I suppose that since I've gone and peed in a cup for the bank, and received a package detailing my orientation on Monday, it is safe to say that I am now holding two jobs. Wow. I'm going to stay on at the music store until the fall, when I start school, but it'll mainly be on the weekends and bank holidays. Hey, the extra money will be nice. I need to start scraping enough together to get a place of my own. With a roomie, of course.
Speaking of roommates, I had another funny thing happen a few weeks ago. I had a date with a guy. He was a super-hot guy. Ex-Marine, so on. Way out of my league. We went for drinks. It was okay. Turns out that Date Guy is not my type. At all. I'm sure he has a lot going for him, but...well, no. *somewhere, Jess and Kristi are snickering, possibly pointing and laughing*
Days later, I get it into my head to drop by this roommate search site and see what is available in the area.

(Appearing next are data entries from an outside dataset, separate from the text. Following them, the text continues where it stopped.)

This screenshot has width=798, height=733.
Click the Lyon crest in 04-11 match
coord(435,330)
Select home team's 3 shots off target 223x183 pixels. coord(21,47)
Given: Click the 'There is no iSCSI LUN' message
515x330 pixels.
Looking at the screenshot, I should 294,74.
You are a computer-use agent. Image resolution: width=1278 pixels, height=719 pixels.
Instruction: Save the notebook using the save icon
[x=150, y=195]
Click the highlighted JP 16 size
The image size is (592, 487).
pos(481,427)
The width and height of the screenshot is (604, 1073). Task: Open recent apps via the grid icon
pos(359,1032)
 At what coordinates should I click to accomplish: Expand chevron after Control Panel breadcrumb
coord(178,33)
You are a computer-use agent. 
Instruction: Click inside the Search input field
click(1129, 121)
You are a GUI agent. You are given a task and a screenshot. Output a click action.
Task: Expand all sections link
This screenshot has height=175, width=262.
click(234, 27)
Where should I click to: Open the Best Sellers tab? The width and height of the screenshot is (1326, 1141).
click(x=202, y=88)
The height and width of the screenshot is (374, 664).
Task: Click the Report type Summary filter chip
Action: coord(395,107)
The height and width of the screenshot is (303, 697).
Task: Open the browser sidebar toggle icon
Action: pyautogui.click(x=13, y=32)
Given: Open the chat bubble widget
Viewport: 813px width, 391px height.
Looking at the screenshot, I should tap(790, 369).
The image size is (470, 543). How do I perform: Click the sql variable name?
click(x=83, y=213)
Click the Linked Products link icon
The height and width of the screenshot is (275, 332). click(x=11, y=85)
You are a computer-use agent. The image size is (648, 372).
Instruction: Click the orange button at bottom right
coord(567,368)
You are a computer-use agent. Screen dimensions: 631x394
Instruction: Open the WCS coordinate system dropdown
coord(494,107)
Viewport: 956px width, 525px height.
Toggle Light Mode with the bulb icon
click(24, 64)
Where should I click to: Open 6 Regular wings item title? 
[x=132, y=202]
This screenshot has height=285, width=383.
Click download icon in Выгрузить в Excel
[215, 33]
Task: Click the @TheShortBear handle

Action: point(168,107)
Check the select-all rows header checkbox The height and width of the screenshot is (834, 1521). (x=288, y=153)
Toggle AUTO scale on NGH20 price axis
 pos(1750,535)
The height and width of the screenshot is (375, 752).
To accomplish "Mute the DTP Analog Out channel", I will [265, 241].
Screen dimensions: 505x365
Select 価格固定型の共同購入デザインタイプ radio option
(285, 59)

I type in some basic info (not my name, thank goodness) and I get ten or so results on the first page. About three profiles down....
It's Date Guy.
*facepalm*
It's a fucking small world. I hate this town sometimes:)
Carrie Bradshaw I ain't, but the more I see of this town and the dating scene that I've forced myself back into, the more jaded I become, and the more I want to write about it. I don't want to nitpick all the psychological aspects of it, like Carrie...rather, I'd write it as it is, a bit like Laurie Notaro: awkward, frightening, alcohol-drenched, and piss-your-pants hilarious.
I'd write about the group of people standing outside the club one night, being drilled by police, and one of them keeps shrieking about "Rhonda! Rhonda!" We figure she is talking about her ride, but this "Rhonda" is nowhere to be seen. The girls and I are standing around, then a big SUV pulls up with another woman hanging out the passenger window. She's flailing somewhat, and though I cannot remember how we put two and two together, we realized that this 45-year-old woman with her boobs half-hanging out of her shirt was Rhonda, and we directed her to the proper party:)
See? That stuff is priceless. I'm going to start bringing a notepad with me when we go out.